Debugging tensor shapes and contents usually involves inserting a lot of print statements in the code. To avoid this in the future I add a list of the tensor shapes and contents for reference. If the tensors are sliced or reshaped I list the last shape.

| Name  | Shape   | Content |
|-------|---------|---------|
| `query` | `[batch_size, query_length]`| contains token ids of query|
| `response`| `[batch_size, response_length]`| contains token ids of responses|
| `scores`| `[batch_size]`| rewards of each query/response pair|
| `model_input`| `[batch_size, query_length + response_length]`| combined query and response tokens|
| `m_input`|`[forward_batch_size, query_length + response_length]`| small forward batch of model_input|
| `logits` | `[forward_batch_size, query_length + response_length, vocab_size]`| logits from model outputs|
| `ref_logits`|`[forward_batch_size, query_length + response_length, vocab_size]`| logits from ref_model outputs|
| `logprobs`| `[batch_size, response_length]`| log-probabilities of response tokens |
| `ref_logprobs`| `[batch_size, response_length]`| reference log-probabilities of response tokens |
| `rewards`| `[batch_size, response_length]`| the model rewards incl. kl-score for each token|
| `non_score_reward`| `[batch_size, response_length]`| the model kl-score for each token|

## Model output alignments
Some notes on output alignments, since I spent a considerable time debugging this. All model outputs are shifted by 1 to the model inputs. That means that the logits are shifted by one as well as values. For this reason the logits and values are always shifted one step to the left. This also means we don't have logits for the first input element and so we delete the first input token when calculating the softmax, since we don't have logits predictions.
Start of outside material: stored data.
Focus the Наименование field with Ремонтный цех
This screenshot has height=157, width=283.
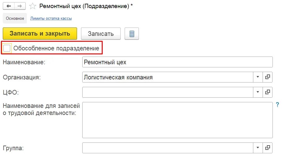tap(178, 62)
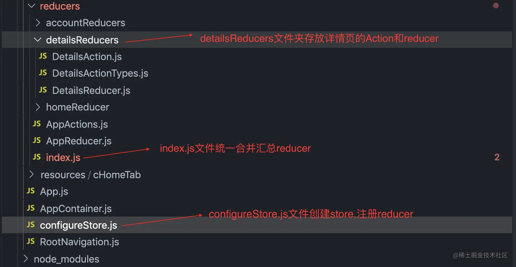516x267 pixels.
Task: Click the JS icon beside DetailsReducer.js
Action: [43, 90]
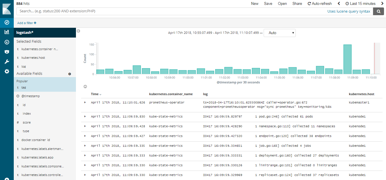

The same applies for the values and we shift them by index one to the left.

## KL-divergence
One question that came up during the implementation was "Why is the KL-divergence just the difference of the log-probs? Where is the probability in front of the log term?". The answer can be found in Sergey Levine's [lecture slides](http://rll.berkeley.edu/deeprlcourse/docs/week_3_lecture_1_dynamics_learning.pdf): To calculate the KL divergence we calculate the expected value of the log term. The probability usually in front of the log-term comes from that expected value and for a set of trajectories we can simply take the mean over the sampled trajectories.